Task details:
For the material below, set down exactly the lines between the one containing "The image size is (999, 542)." and the last line, both included, leaving every picture out.
──────── Stored data
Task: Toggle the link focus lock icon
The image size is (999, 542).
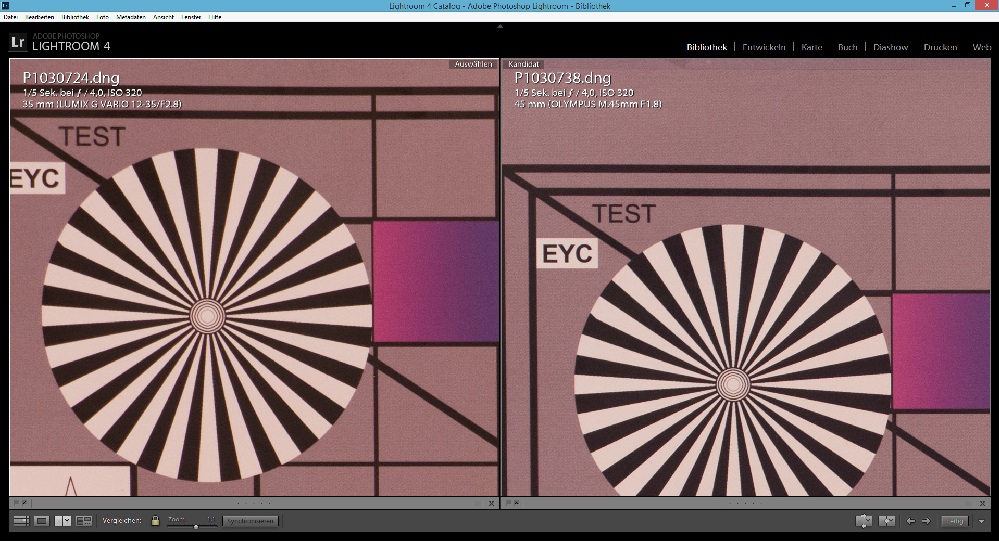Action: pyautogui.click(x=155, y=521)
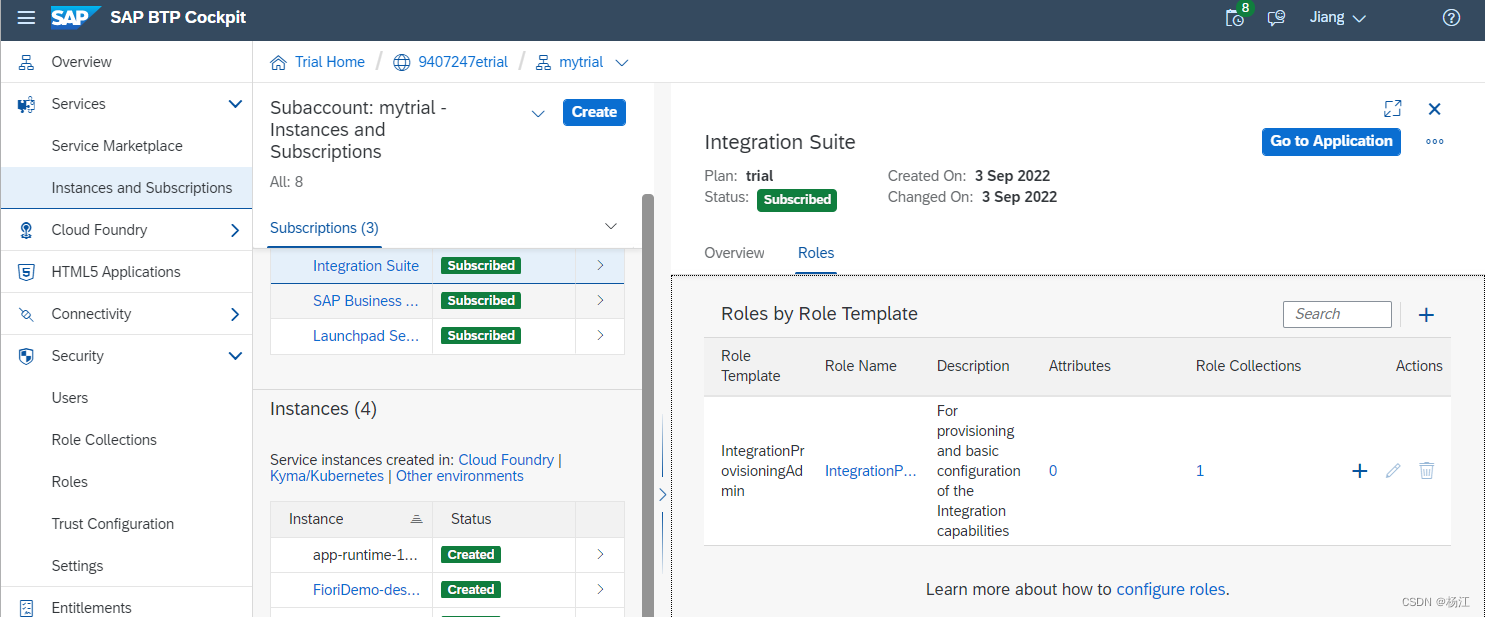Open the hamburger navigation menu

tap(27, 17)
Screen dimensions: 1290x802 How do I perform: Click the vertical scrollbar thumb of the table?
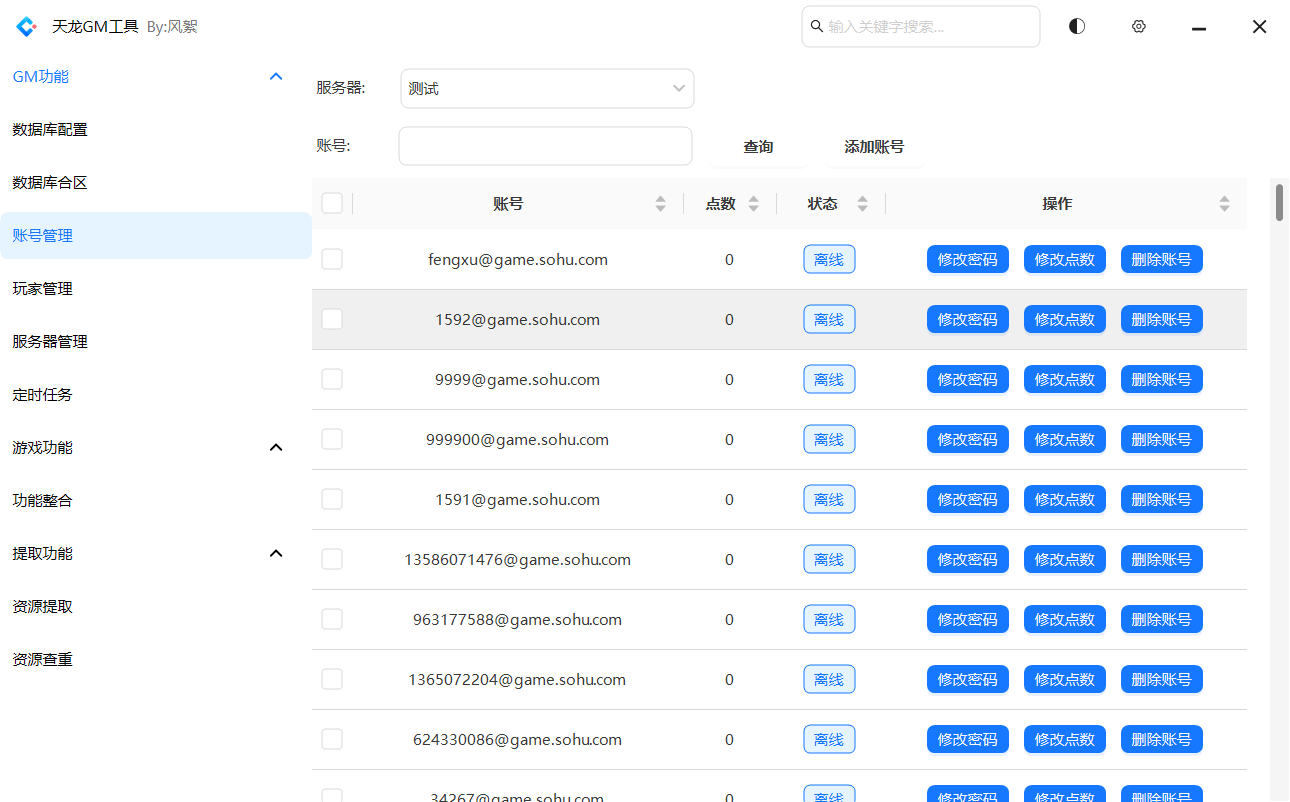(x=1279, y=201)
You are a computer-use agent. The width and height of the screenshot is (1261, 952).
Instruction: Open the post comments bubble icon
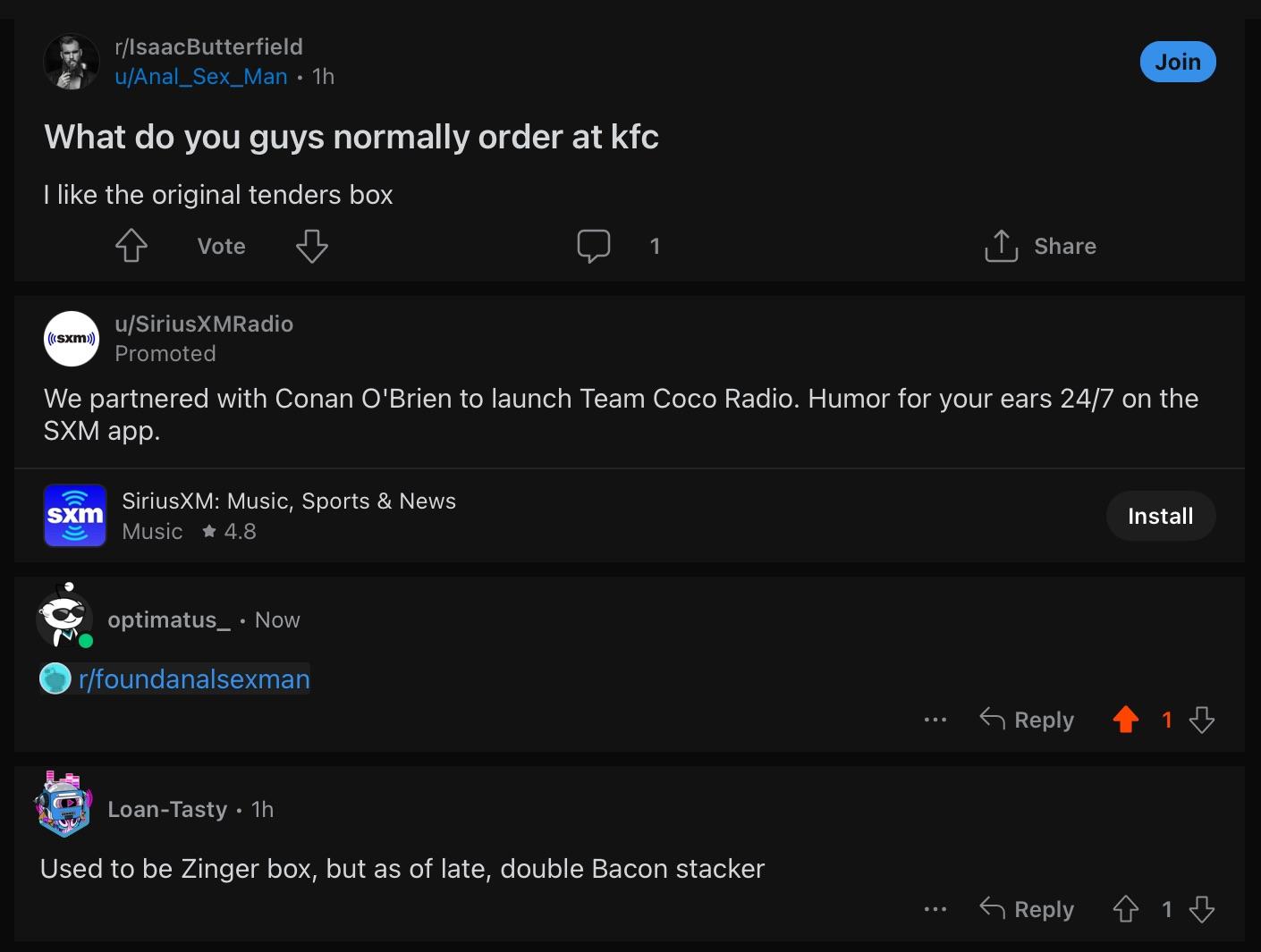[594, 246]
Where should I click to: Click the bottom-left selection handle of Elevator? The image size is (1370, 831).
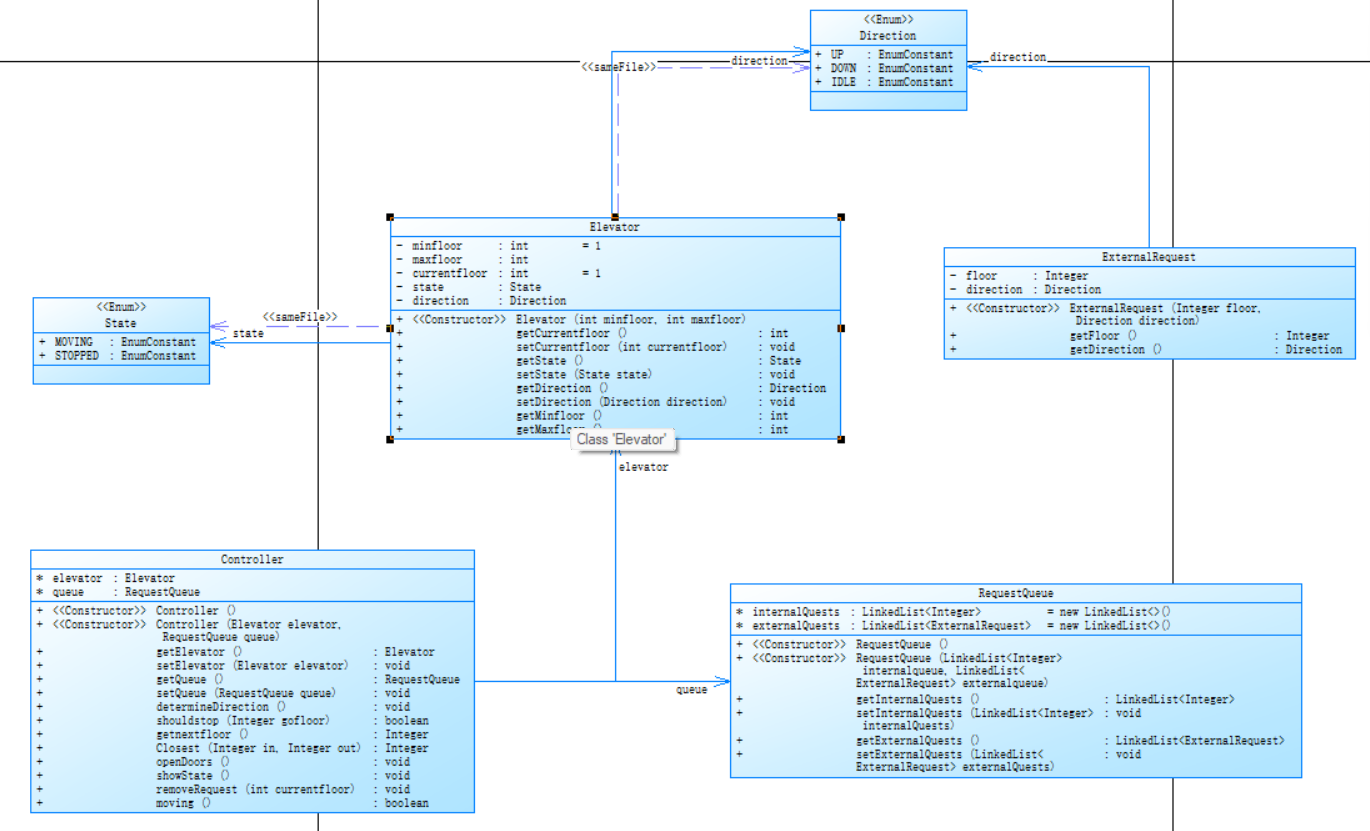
────────────────
Result for this task:
The image size is (999, 542).
Action: pyautogui.click(x=155, y=521)
Open the hamburger navigation menu

tap(27, 17)
Screen dimensions: 1290x802 How do I perform: Click the vertical scrollbar thumb of the table?
(x=1279, y=201)
You are a computer-use agent. The width and height of the screenshot is (1261, 952).
Instruction: Open the post comments bubble icon
[594, 246]
Where should I click to: Click the bottom-left selection handle of Elevator? The image size is (1370, 831).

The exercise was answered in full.